You can add a new dataset using:

python fiftyone/add_dataset.py

Create a dataset

You can create a combination of available datasets using

python datasets/make_dataset.py

this combination is defined by the configuration file dataset_config.yaml

You can preview the combination with the dry option

python datasets/make_dataset.py --dry

Each dataset has 3 folders:

images with the images of the dataset Labels, with one or more subfolders with the various annotations for this dataset Subset, text files containing a list of images of the dataset to extract a subset

Each dataset can have several annotations, this allows to propose a new annotation in case of task change or new annotation strategy.

To create our combined dataset we have to fill in the dataset_config file with three parameters for each dataset: Labels, the name of the labeling to use Ratio, the percentage of the dataset to use Subset, a potential subset to use

Datasets

Sources of Data

Today we have identified 3 main data sources, two of which are publicly available (Wildfire Alert & HPWREN):

Alerte wildfire

ALERTWildfire is a consortium of three universities -- The University of Nevada, Reno (UNR), University of California San Diego (UCSD), and the University of Oregon (UO) -- providing access to state-of-the-art Pan-Tilt-Zoom (PTZ) fire cameras and associated tools to help firefighters and first responders

HPWREN:

The High Performance Wireless Research and Education Network HPWREN is a network research program, funded by the National Science Foundation. The program includes the creation, demonstration, and evaluation of a non-commercial, prototype, high-performance, wide-area, wireless network in its Southern California service area.

PYRONEAR

Our camera network is in development which allows us to start building an image database. This database does not contain any fire images for the moment, but it does contain a large number of false positive cases, which are quite challenging for a network.

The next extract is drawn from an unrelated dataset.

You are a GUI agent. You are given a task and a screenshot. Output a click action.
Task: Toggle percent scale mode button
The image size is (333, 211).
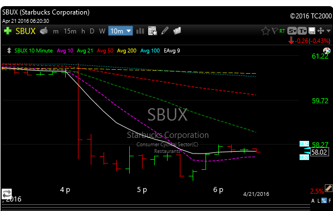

Pyronear has the ambition to become one day a public data source as important as the two presented above.

UNKNOWN

In addition to these 3 sources, we gather under the name UNKNOWN all other sources of images coming from the internet without a properly defined source or in too small quantity. Among these images we find those of Center for Wildfire Research of University of Split, Croatia

Datasets

From these data sources we have created or collected several datasets:

Alerte wildfire

A dataset was created from the Nevada Seismological Laboratory YouTube channel by Rodrigue de Schaetzen, Raphael Chang Menoni, Yifu Chen, and Drijon Hasani of the University of British Columbia, Canada their research paper detailing their work is available here

They have semi-automatically labeled (by video interpolation) 1.3M frames, you can download the whole dataset here. The code of their experimentation is available here and allows to extract a subset of 56K frames.

We added to this repository an extract of this 56K frames set, we took only 2807 frames of this subset.

HPWREN	Size	Smoke Images	Non Smoke Images
Nvseismolab_set1	2807	1375	1432

HPWREN

5 datasets have been created by AiforMankind:

Two training datasets were created during two hackathons, we name here these datasets AiForManKind_v1 (hackaton 1) and AiForManKind_v2 (hackaton 2).

To test the performance of their models on challenging false positive examples, Ai for mankind also proposes 3 small datasets each containing one of the main error sources in automated forest fire detection. We called these datasets AiForManKind_sunrise, AiForManKind_fog and AiForManKind_clouds.

A dataset is also proposed by the fuego project

HPWREN	Size	Smoke Images
Fuego	1739	1739
AiForManKind_v1	744	744
AiForManKind_v2	2191	2191
AiForManKind_cloud	1080	0
AiForManKind_sunrise	180	0
AiForManKind_fog	180	0

PYRONEAR

Pyronear starts to deploy its network of cameras, which allows us to create new datasets. We propose here two datasets ardeche_set0 and gironde_set0 named after the french regions where the cameras are located. These datasets do not contain any smoke images but many potential false positives which are quite challenging.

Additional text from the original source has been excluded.